Payne and his unit scaled the wall of the ISIS compound and quickly cleared one of two buildings where the hostages were being held, freeing 4o in the first house. Braving enemy gunfire, Payne and Master Sgt. Joshua L. Wheeler and some other members of his team moved on to a second partially burning building where a gun battle was taking place between ISIS fighters and Kurdish commandos.
During their effort to reinforce the Kurdish forces battling ISIS, Wheeler was shot and killed. Wheeler was the first American killed in action since the U.S. returned to Iraq in 2014 to assist in the fight against ISIS.
Facing enemy fire, Payne and his team climbed a ladder to the roof of the one-story building, wherefrom their rooftop vantage point they were able to engage the enemy ISIS fighters with hand grenades and small-arms fire. As ISIS fighters began detonating suicide vests and damaging the building, Payne and his team left their rooftop position.
Payne and an Iraqi counterpart entered the partially burning building where they took turns attempting to cut open locked doors with bolt cutters. As they worked, the fires continued to burn and smoke made it difficult for Payne and his Iraqi counterpart to breathe. Payne had to hand off the bolt cutters to an Iraqi counterpart while he went outside to breathe fresh air. After his counterpart ran outside for air, Payne again took up the bolt cutters and rushed back into the building to cut the last set of locks and then bust open the room where the remaining 30 hostages were being held.
Payne helped free the hostages and returned to the burning building twice to ensure all were safe.
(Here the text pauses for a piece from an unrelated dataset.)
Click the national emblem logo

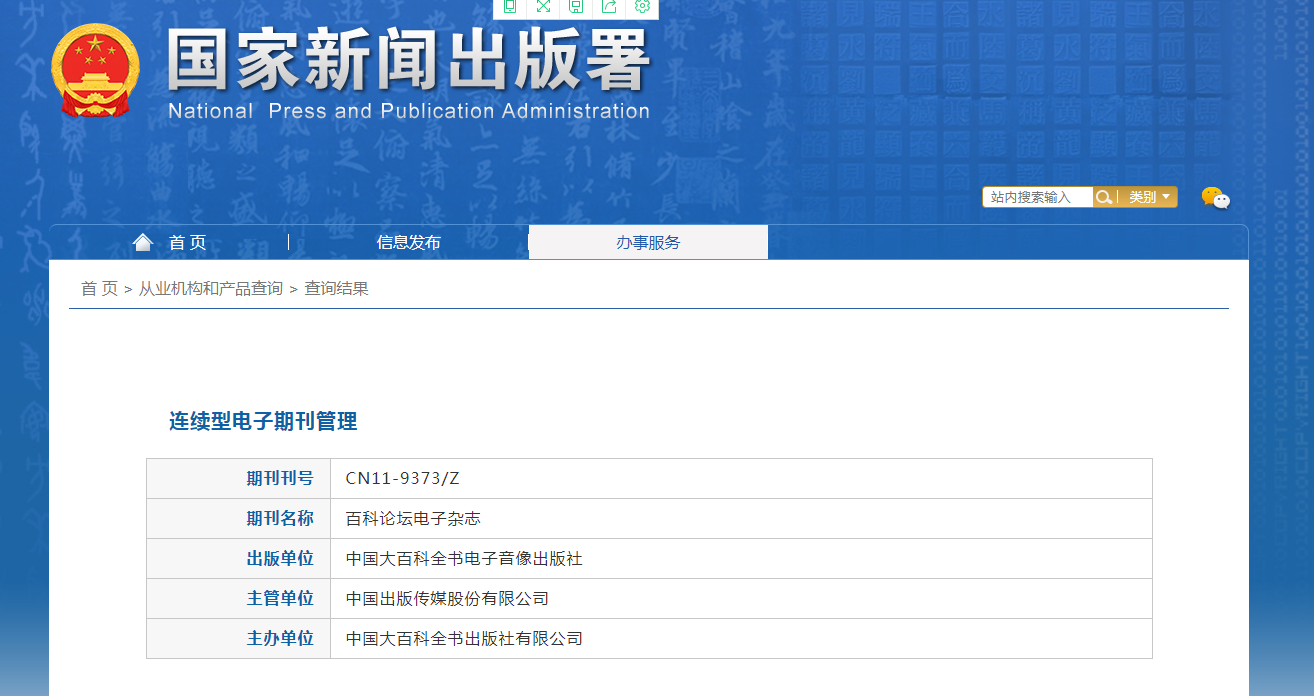tap(95, 72)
In his last run into the building, Payne had to forcibly remove a hostage who was too scared to leave the building.
Since joining the Army in 2002, Payne entered the service as an infantryman and soon joined the elite Army Rangers. He reportedly deployed several times as a member of the 75th Ranger Regiment and in various other capacities within the U.S. Army Special Operations Command (USASOC). His prior decorations include a Purple Heart medal for wounds he sustained in a separate mission in Afghanistan in 2010. Payne also won the Army’s 2012 Best Ranger Competition, representing USASOC at the time.
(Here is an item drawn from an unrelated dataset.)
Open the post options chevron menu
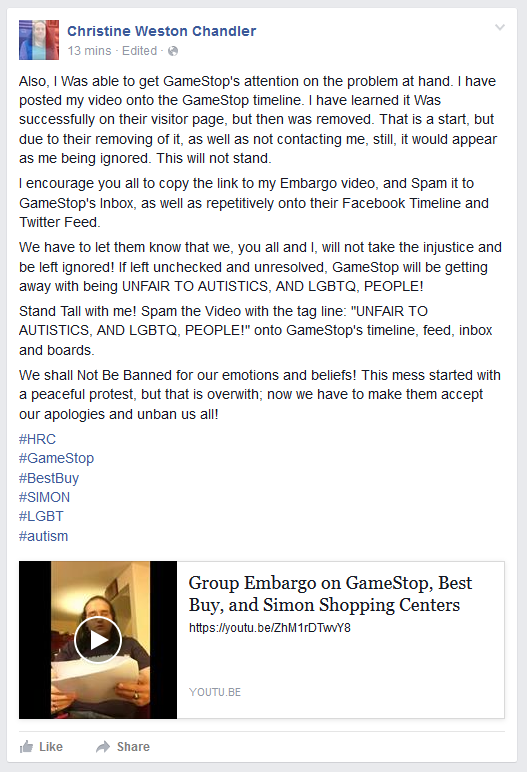The width and height of the screenshot is (527, 772). (500, 28)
Payne is married, with three children. He remains in active service and is stationed at Fort Bragg, North Carolina.
Payne is the second U.S. Army soldier reportedly being considered for the U.S. military’s highest honor within the past week. Last week Fox News reported Defense Secretary Mark Esper endorsed awarding the medal to Army Sgt. 1st Class Alwyn C. Cashe, who after his vehicle was hit by a roadside bomb in Iraq in 2005, sustained second and third-degree burns returning to his damaged vehicle to save six fellow soldiers. Though he was not injured in the initial attack, Cashe disregarded his own safety and suffered fatal burns to save his teammates.